Proper alignment of bones and joints is essential for stabilizing body motion during standing and walking. People with ASD have a reduced perception of their body movement or shift relative to their own postural orientation and equilibrium. At the clinic we often hear of issues such as fatigue, awkwardness, clumsiness and instability of their foot, ankle and hip joints.
When we assess people with ASD at our P&O clinic (“P” for Prosthetics and “O” for Orthotics) it becomes clear that foot and ankle issues are interrelated, both affecting and being affected by overall body posture. Some patients exhibit a decrease in dynamic control of posture in standing, walking and, at times, even in sitting.
When evaluating posture and gait we observe the following characteristics:
- Toe walking, when someone places most of the pressure on the forefoot or the front of the foot, and the heel is raised and not in contact with the floor. This is more commonly seen with young children, but with some adults as well.
- Leg length discrepancy, which causes the individual to frequently lean on one foot, very often on the same one, when standing. That single leg is locked passively in the main joints such as hip, knee and ankle, while the other foot is bent to accommodate to the apparent short leg. In standing, their weight is unevenly distributed. Individuals tend to stand mostly on the short leg and walk with a “limp.”
- Disrupted and collapsed foot structure. Signs include: severe pronation of the subtalar joint (below the ankle) and collapse of the midtarsal joint, located in the middle of the foot. The long arch has lost its architectural shape and stability and the toes are deformed.
- Kyphosis (a curved spine), collapsed chest, dropped shoulders and even scoliosis are observed in many of our patients. These myriad of postural issues may result from reduced strength, decreased biomechanical stability, or from a sensory impairment, such as apraxia.
Research on children with ASD supports these clinical observations and shows that some individuals on the autism spectrum displayed larger fluctuations in movement of the center of gravity of their bodies. They often shift and load their weight, consistently favoring one leg over the other. Anecdotal reports from a website by people with ASD shows similar findings, “ … whenever i have to stand for more than a few seconds, I balance on one foot, with only the toe of the other to balance, & the other knee bent. i’ve always done this, & i think the necessity of focusing on finding a center of gravity & maintaining it, helps my feelings of being exposed in an open area.”
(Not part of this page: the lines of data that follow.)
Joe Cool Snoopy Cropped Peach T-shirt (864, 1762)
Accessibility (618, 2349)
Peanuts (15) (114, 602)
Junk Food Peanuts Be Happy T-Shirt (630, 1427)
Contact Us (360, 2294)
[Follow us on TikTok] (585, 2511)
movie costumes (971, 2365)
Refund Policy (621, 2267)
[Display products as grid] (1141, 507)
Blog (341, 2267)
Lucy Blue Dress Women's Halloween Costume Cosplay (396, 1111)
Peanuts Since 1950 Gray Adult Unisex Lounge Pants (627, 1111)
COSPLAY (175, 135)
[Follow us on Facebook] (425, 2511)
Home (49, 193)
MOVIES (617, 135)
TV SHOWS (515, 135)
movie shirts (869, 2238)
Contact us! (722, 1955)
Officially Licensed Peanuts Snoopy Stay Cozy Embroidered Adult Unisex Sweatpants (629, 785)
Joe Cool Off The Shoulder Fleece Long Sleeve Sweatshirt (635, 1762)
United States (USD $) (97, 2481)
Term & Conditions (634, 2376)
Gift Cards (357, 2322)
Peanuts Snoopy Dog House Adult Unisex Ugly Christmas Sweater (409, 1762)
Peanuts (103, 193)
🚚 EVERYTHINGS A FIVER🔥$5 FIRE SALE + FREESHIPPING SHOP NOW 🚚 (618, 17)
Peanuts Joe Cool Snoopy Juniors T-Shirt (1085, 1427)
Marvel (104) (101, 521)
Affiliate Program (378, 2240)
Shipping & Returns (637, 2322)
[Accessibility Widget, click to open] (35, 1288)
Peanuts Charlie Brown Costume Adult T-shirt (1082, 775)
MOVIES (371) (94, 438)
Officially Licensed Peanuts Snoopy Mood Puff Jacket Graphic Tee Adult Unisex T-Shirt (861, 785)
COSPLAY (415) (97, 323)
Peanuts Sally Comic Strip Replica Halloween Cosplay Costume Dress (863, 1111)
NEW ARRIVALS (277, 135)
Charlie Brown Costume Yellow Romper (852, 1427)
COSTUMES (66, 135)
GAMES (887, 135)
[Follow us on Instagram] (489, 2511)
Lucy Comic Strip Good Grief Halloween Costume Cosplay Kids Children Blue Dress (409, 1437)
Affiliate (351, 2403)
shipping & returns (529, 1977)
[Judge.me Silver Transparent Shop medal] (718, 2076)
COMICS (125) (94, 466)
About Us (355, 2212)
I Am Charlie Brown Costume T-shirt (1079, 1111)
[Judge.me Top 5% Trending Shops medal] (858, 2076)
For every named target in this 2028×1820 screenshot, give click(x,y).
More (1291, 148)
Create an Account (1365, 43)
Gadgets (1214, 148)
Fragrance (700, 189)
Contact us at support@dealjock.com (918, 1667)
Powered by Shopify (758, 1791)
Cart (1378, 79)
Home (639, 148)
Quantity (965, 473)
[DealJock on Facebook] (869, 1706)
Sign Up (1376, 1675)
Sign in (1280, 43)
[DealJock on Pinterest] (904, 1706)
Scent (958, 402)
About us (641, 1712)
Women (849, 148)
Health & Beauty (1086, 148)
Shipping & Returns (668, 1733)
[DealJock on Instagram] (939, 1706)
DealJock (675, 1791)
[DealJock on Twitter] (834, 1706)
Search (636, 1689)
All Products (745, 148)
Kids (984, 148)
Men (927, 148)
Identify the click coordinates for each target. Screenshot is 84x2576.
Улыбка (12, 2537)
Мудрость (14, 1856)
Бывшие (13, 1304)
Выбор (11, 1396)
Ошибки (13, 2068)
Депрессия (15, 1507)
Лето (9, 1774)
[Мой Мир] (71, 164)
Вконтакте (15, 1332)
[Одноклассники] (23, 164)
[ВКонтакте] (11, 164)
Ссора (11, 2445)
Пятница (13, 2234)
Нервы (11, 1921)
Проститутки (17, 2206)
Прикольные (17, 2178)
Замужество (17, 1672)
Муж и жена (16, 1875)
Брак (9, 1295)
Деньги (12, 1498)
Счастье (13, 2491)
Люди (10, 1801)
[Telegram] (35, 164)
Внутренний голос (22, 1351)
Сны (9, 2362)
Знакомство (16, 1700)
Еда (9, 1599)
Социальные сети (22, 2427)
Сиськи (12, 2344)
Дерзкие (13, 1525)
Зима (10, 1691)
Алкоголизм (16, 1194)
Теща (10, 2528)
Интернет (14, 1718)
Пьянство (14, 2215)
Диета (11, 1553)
This image in the middle illustrates a stable posture when standing on both feet. Although an individual may still shift weight from one leg to the other, their center of gravity is still close to midline.The drawings on the left and right illustrate unstable postures. In the drawing on the left, an individual stands on a single leg and his whole body posture is influenced by the functional short right leg. The left leg needs to accommodate by bending at the knee, or by placing the foot with no weight bearing on it away from the center of gravity. The image on the right depicts an unstable posture when the individual shifts from one leg to the other seeking stability.
These are just some of the common cases we see in the P&O Clinic. In order to address all of these issues, we focus on stability, mobility and alignment. We provide orthotics, braces and special shoes to improve those areas. We also give caregivers and patients alike instructions to learn good postural habits. One common posture to promote even weight bearing is to stand and practice with a wide base, allowing the legs to spread widely. Regardless of the diagnosis, we take a holistic approach to make sure our ASD patients are making sustainable changes that can help them long term.